The tweet begins with an address: ‘Attention Jew-hate scammers’. This is my shorthand for the more long-winded ‘those who would propagate the fraudulent “Labour antisemitism crisis” narrative’. The word ‘scam’ has come to be used to describe this fraud, thus those who do it are ‘scammers’. ‘Jew-hate’ does not mean exactly the same thing as the more cumbersome ‘antisemitism’, but it suffices. The tweet, thus, addresses anyone who propagates this fraud.



It goes on to say: ‘You try it [ = ‘the scam’] on here [ = ‘on Twitter’], you will be confronted, and you will lose, publicly.’


No more than a statement of fact: the scammers cannot win debates, because reality is simply against them, and the evidence of fraud is overwhelming and unarguable. They lose, every time.


It then says, ‘There are more and more of us all the time, we are informed, we are organised…’: again, nothing more than the plain truth. #ItWasAScam is growing every day, we have relevant and accurate information, and we are increasingly able to operate as a debating team on Twitter. All true. ‘We are organised…’


Wait for it…


‘…and we are coming for you’.


Panic! Set your hair on fire, they’re coming for the Jews!

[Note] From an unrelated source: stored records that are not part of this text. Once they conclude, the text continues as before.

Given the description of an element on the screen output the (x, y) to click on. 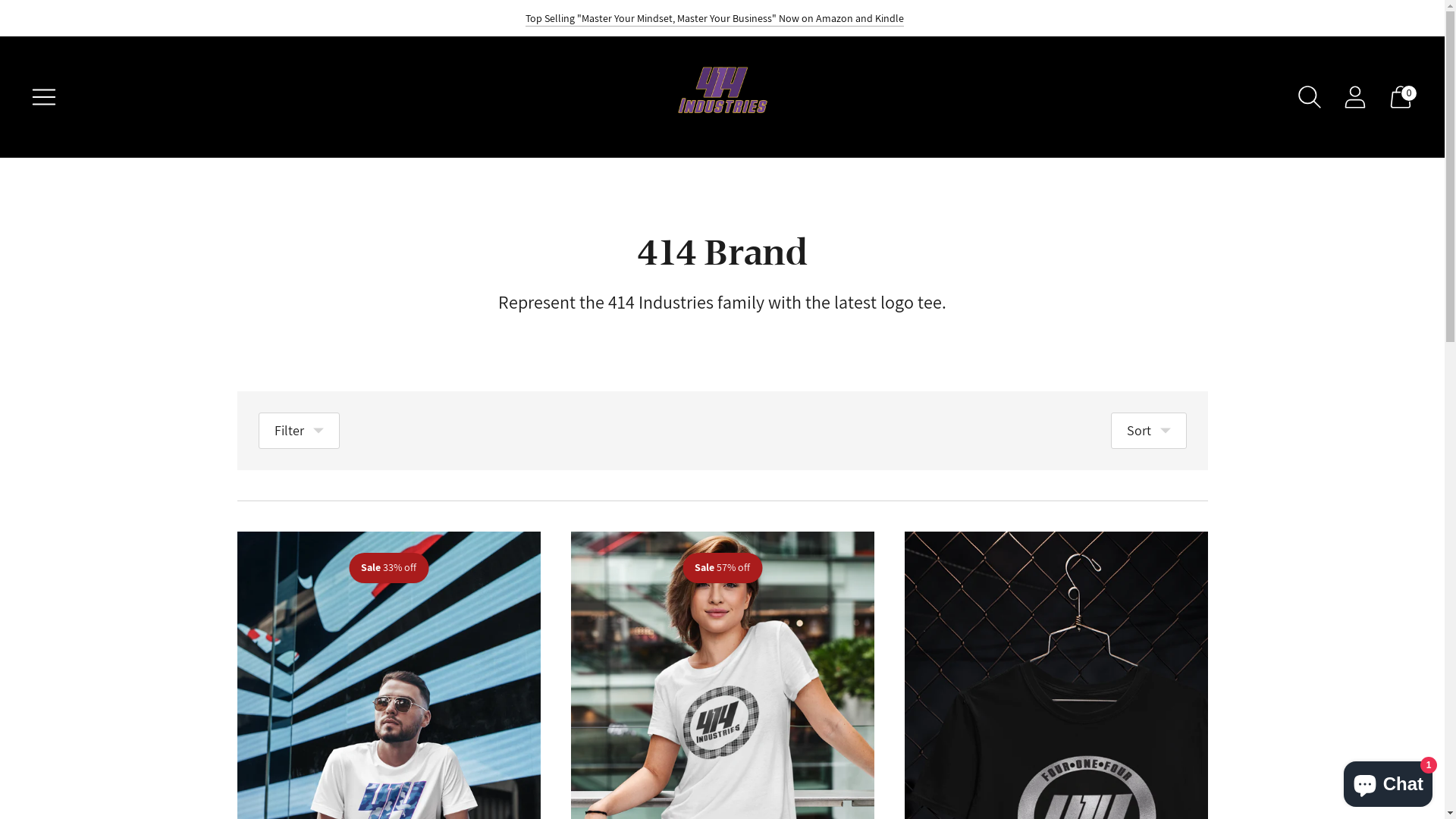
0 Element type: text (1400, 96)
Filter Element type: text (297, 430)
Sort Element type: text (1148, 430)
Shopify online store chat Element type: hover (1388, 780)
Given the description of an element on the screen output the (x, y) to click on. 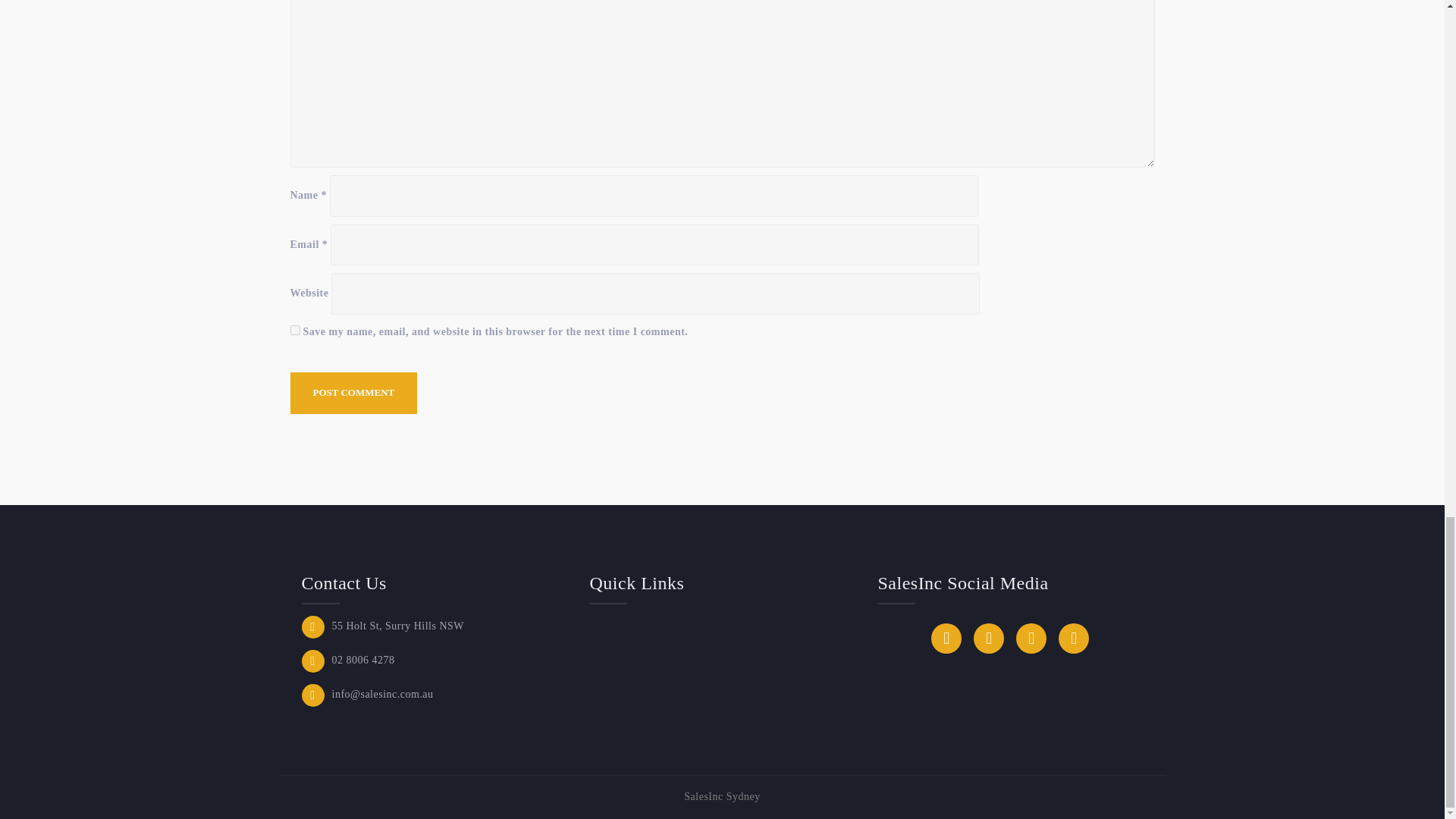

Call the police…


Now hold on a minute. ‘We are coming for you’* in the context of Twitter debates* is a threat? How, to whom?


First, those addressed are carefully specified - ‘Jew-hate scammers’ = ‘those who would propagate the fraudulent “Labour antisemitism crisis” narrative’. That means anyone who does it. It doesn’t mean Jews. It means what it says, ‘scammers’.


Second, what on earth can ‘coming for you’ with the declared intention of presenting information to you on Twitter possibly mean except what it says: that we will debate you?


How is that causing ‘alarm and distress’, and to whom?


How can being presented with publicly available information about a political dispute on Twitter be ‘threatening’?


How does a tweet about a political information campaign translate into a threat of mob violence against Jews?


But of course none of that matters in the slightest, because Sussex Police started to get complaints. People claimed to believe I was ‘threatening’ them physically, such that they were caused alarm and distress and were thus moved to call for police protection from me.


Now. All any Sussex Police officer had to do was read the tweet and understand what it meant. They could then explain to the complainants that, they might not like it, it might make them angry, but it was perfectly lawful, was not abusive or insulting or threatening, did not mention ‘Jews’ at any point, and was obviously a reference to a long-running political campaign on Twitter, #ItWasAScam, and not a ‘threat’ of an angry mob attacking Jews.


But they didn’t do that. What they did instead was ring me up and issue ‘words of advice’ in relation to the Malicious Communications Act, which is now on my file. (I’ve lodged a complaint about all of this.)


So what do we see? We see ‘evidence’ that is plainly wrenched out of context and wholly misleading, we see a histrionic over-reaction to a perfectly innocent event, we see a fraudulent accusation of antisemitism, we see an immediate and furious demand for action, and we see that action take place.


The scam, in miniature, over just a few hours.


If I were putting it formally, I’d say we saw an improper police attempt to curtail my Article10 rights of free expression because of unjustified and inaccurate protests about a lawful tweet. But I think it can be said far more simply than that: they screamed loud enough, and they got heard. That’s how the scam has operated from the outset, and that’s how it’s continuing to operate.


Make of this what you will, but free speech is only free as long as we demand it is, and if we don’t defend it, we lose it.


Attack my free speech and guess what? I’m coming for you.